For the first time in more than a decade, the US Army is forcing thousands of former soldiers back into uniform, a reflection of the strain on the service of long campaigns in Iraq and Afghanistan.
Army officials said on Tuesday that about 5,600 former soldiers -- mostly people who recently left the service and have up-to-date skills in military policing, engineering, logistics, medicine or transportation -- will be assigned to National Guard and Reserve units starting this month, and many will be sent to Iraq by the year's end.
These reservists, members of the Individual Ready Reserve, are distinct from members of the National Guard and Army Reserve because they do not perform regularly scheduled training and are not paid as reservists. They are eligible to be recalled in an "emergency" because their active duty hitches did not complete the service obligation in their enlistment contracts.
The Army was to announce details of the call-up yesterday. It is the first sizable activation of the Individual Ready Reserve since the 1991 Gulf War, though several hundred people have voluntarily returned to service.
The Army is targeting its recall on those who recently left the service and thus have fresher skills than retirees. Any time the military calls on its reservists for wartime duty, political implications arise because of the disruption to civilian lives and businesses. In this case it may reinforce the perception that Iraq is stretching the Army too far.
Lawmaker Rick Larsen, a member of the House Armed Services Committee, said on Tuesday that dipping into the Individual Ready Reserve amounts to conscripting people to fight in Iraq.
"If there was any doubt that this administration was conducting a pseudo-draft, this call-up should dispel that doubt," Larsen said.
John Kerry, President George W. Bush's presumed opponent in the fall election, has made similar assessments about Bush's use of reserves and guardsmen. After the Pentagon declared a "stop-loss" this month to prevent the separation of troops, Kerry declared: "They have effectively used a stop-loss policy as a backdoor draft."
The Army said the Individual Ready Reserve members who are recalled will be given at least 30 days' notice before they must report for training.
Vietnam veteran Chuck Luczynski said in an interview Tuesday that he fears his son, Matt, who is getting out of the Army after four years, will be called back as part of the individual reserves. The son returned home in March after a year's tour in Iraq, and he has plans to start a computer programming business.
"I think that's on everybody's mind right now, that they took their turn, and they would hope everybody took a turn so that a few don't carry the many," said the elder Luczynski.

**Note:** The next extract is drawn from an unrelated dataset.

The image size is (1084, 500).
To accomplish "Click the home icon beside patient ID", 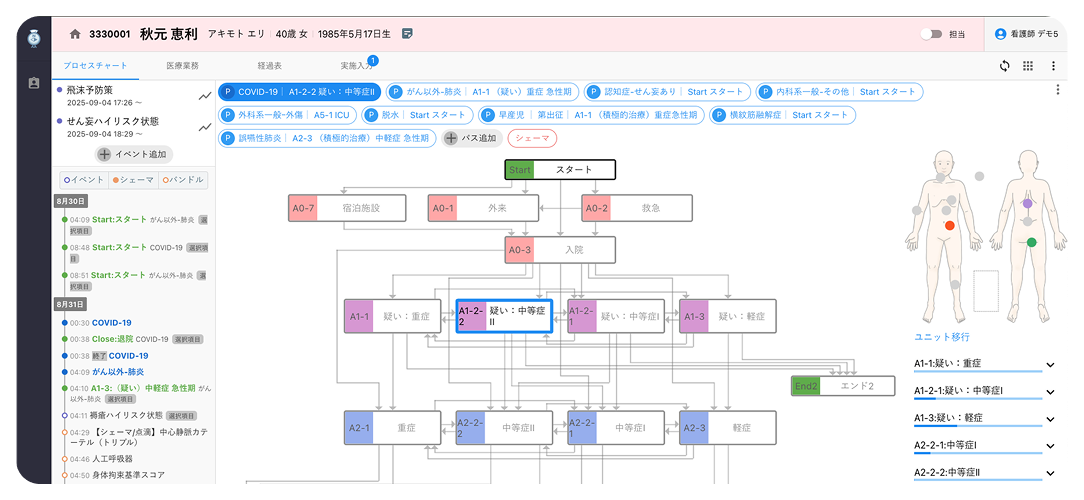I will (75, 34).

The Army is so stretched for manpower that in April it broke a promise to some active-duty units that they would not have to serve more than 12 months in Iraq. It also extended the tours of other units, including some in Afghanistan.
Those recalled from the Individual Ready Reserve will be assigned to Army Reserve and National Guard units that have been or soon will be mobilized for deployment to Iraq or Afghanistan, unless they petition for exemption based on medical or other limitations.
In January, Defense Secretary Donald Rumsfeld authorized the Army to activate as many as 6,500 people from the Individual Ready Reserve, drawing on presidential authority granted in 2001.
Not until May did the Army begin looking in detail at the available pool of people.
At that point some Army recruiters caused a controversy when they contacted members of the Individual Ready Reserve and suggested they would wind up in Iraq unless they joined a Reserve or Guard unit, a suggestion that some called coercion.